Entries on finding words and elements:
·····
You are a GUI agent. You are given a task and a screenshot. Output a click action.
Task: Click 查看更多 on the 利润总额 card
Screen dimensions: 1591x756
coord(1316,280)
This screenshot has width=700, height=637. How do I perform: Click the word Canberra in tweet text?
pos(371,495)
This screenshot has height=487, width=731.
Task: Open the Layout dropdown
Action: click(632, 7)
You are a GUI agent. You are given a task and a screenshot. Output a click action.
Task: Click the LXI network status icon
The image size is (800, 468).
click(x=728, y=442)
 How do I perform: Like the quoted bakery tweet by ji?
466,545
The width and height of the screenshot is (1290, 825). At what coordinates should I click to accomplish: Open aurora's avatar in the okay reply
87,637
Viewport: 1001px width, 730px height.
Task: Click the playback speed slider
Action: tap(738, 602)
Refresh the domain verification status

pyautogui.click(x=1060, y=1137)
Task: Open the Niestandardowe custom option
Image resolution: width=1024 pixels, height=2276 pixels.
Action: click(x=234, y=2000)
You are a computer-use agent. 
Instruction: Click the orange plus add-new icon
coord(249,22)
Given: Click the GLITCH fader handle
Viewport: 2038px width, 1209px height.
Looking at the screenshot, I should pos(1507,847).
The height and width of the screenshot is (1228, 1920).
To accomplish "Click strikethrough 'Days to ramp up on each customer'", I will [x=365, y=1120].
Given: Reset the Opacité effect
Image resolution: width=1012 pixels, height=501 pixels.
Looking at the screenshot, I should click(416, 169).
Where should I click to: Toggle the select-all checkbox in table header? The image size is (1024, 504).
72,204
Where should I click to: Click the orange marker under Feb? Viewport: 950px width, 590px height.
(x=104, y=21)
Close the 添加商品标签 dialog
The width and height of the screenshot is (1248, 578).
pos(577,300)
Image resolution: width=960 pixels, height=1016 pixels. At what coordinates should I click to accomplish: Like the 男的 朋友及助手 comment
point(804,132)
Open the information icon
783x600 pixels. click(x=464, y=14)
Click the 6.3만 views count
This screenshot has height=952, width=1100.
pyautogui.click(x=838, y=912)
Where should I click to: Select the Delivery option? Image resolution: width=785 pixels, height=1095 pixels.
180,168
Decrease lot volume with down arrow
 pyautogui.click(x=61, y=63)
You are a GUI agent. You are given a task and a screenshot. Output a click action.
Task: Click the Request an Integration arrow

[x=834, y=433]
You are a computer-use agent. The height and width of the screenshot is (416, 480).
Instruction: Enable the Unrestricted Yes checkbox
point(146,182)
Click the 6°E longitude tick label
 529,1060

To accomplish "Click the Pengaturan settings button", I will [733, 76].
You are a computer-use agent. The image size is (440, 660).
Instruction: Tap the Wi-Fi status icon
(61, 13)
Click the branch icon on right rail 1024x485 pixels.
·····
§ **TO BE DONE**
Copy the lines from the one containing "You are a computer-use agent. The height" through the last line, requests included. Multiply every click coordinate in the answers by 1.25, and round each result to a whole number, with halves rounded up.

§ **SOLUTION FOR THIS PROBLEM**
You are a computer-use agent. The height and width of the screenshot is (416, 480).
Instruction: Enable the Unrestricted Yes checkbox
point(183,228)
Click the 6°E longitude tick label
 661,1325

To accomplish "Click the Pengaturan settings button", I will [916, 95].
You are a computer-use agent. The image size is (440, 660).
Instruction: Tap the Wi-Fi status icon
(76, 16)
Click the branch icon on right rail 1024x485 pixels.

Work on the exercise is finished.